A big part of their business is photography-shooting both products and models for catalogs, Greer explained. For twenty-five years, the way the business worked was that Greer & Associates would get an assignment. The client would tell Greer exactly what sort of shot he was looking for and would “trust” the Greer team to come up with the right image. Like all commercial photographers, Greer would use a Polaroid camera to take a picture of the model or product he was shooting, to see if his creative instinct was right, and then shoot with real film. Once the pictures were taken, Greer would send the film out to a photo lab to be developed and color-separated. If a picture needed to be touched up, it would be sent to another lab that specialized in retouching.

“Twenty years ago, we decided we would not process the film we shot,” Greer explained. “We would leave that technical aspect to other professionals who had the exact technology, training, and expertise—and a desire to make money that way. We wanted to make money by taking the pictures. It was a good plan then, and may be a good plan today, but it is no longer possible.”

Why? The world went flat, and every analog process went digital, virtual, mobile, and personal. In the last three years, digital cameras for professional photographers achieved a whole new technical level that made them equal to, if not superior to, traditional film cameras.

“So we experimented with several different cameras and chose the current state-of-the-art camera that was most like our [analog] film cameras,” Greer said. “It's called a Canon Dl, and it's the same exact camera as our film camera, except there's a computer inside with a little TV-screen display on the back that shows us what picture we're taking. But it uses all the same lenses, you set things the same way, shutter speed and aperture, it has the same ergonomics. It was the first professional digital camera that worked exactly like a film camera. This was a defining moment.

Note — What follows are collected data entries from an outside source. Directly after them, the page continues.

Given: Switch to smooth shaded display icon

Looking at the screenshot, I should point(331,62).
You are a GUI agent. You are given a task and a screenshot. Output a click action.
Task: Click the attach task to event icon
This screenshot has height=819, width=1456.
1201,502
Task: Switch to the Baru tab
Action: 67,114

“After we got this digital camera, it was incredibly liberating at first,” said Greer. “All of the thrill and excitement of photography were there– except that the film was free. Because it was digital, we didn't have to buy film and we didn't have to go to the lab to have it processed and wait to get it back. If we were on location and shooting something, we could see if we got the shot right away. There was instant gratification. We referred to it as an 'electronic Polaroid.' We used to have an art director who would oversee everything to make sure that we were capturing the image we were trying to create, but we would never really know until we got it developed. Everyone had to go on faith, on trust. Our clients paid us a professional fee because they felt they needed an expert who could not only click a button, but knew exactly how to shape and frame the image. And they trusted us to do that.”